Recently my friend Owen brought a game 'round to the apartment. I had seen it on the website boardgamegeek a while ago and was intrigued. The name of this little gem is Galaxy Trucker...




To be perfectly honest I think I would be safer in that than in any ship you make in this game. Don't get me wrong however, the game is a blast. The idea behind Galaxy Trucker is that you are a "Truck" driver, who is braving the harsh mistress called space in hopes of earning a few pennies for yourself, either for a drinking habit your character would be sure to develop or perhaps your child has a disease. A space disease. The game takes three rounds, which grow progressively more difficult the further you get. Each round opens with you and a tile card with an outline of a ship on it, a small ship for level 1, medium for 2 and two different types of level 3 ships (one being a rough outline of the starship Enterprise). You then race against the other players to build your ship from tile pieces in the game lid.

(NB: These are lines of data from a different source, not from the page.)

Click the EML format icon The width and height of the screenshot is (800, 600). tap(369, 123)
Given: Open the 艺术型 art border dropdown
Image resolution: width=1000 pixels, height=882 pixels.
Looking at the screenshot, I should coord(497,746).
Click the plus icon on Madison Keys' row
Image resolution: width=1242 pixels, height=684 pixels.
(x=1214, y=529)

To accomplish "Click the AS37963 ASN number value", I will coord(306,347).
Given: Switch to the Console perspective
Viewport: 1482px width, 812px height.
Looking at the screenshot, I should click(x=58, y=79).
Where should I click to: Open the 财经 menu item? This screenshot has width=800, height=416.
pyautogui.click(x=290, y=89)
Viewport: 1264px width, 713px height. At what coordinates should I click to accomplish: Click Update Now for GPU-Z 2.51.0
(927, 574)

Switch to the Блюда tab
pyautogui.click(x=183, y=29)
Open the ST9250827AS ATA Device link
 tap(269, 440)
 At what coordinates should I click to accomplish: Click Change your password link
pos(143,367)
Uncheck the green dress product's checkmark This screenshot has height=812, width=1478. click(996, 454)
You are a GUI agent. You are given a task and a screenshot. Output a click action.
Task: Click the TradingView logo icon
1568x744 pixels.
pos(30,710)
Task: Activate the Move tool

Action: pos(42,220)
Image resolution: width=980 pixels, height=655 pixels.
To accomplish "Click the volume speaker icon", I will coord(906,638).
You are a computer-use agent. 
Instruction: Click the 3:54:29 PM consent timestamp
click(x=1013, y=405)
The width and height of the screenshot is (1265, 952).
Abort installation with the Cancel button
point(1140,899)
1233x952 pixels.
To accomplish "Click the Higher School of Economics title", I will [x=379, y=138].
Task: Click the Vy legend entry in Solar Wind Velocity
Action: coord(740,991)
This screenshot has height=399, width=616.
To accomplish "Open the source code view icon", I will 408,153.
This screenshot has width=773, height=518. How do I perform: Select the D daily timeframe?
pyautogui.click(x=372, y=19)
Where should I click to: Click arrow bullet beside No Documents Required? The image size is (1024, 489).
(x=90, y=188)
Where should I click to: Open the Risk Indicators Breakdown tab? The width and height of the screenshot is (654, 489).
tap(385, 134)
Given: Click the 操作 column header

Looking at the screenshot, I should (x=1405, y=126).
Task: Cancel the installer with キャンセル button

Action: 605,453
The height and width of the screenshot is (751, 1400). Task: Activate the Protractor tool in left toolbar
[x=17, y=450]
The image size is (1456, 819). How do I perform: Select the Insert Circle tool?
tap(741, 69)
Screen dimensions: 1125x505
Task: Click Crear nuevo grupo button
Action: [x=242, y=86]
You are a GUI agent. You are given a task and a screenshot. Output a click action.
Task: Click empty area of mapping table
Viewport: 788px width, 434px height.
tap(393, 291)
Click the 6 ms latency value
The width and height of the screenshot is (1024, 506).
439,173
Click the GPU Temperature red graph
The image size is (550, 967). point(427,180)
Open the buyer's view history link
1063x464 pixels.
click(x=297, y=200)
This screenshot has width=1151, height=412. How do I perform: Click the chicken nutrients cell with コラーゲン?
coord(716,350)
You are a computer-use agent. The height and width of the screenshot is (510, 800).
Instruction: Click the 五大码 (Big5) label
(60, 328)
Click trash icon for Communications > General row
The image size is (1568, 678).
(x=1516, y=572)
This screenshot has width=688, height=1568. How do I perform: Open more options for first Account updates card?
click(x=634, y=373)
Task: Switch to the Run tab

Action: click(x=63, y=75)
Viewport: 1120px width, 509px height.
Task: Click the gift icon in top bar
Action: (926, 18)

These pieces are square and have a number of different purposes, some are shields, others engines and lasers and the like. The tricky part is that they have different types of corridors connecting them, and you need the right kind of corridor to match it to or else it doesn't connect. Likewise you can get penalized for having open corridors leading off into space. Now once you've completed your spacecraft, to the best of your ability, you grab a token representing your place on the board.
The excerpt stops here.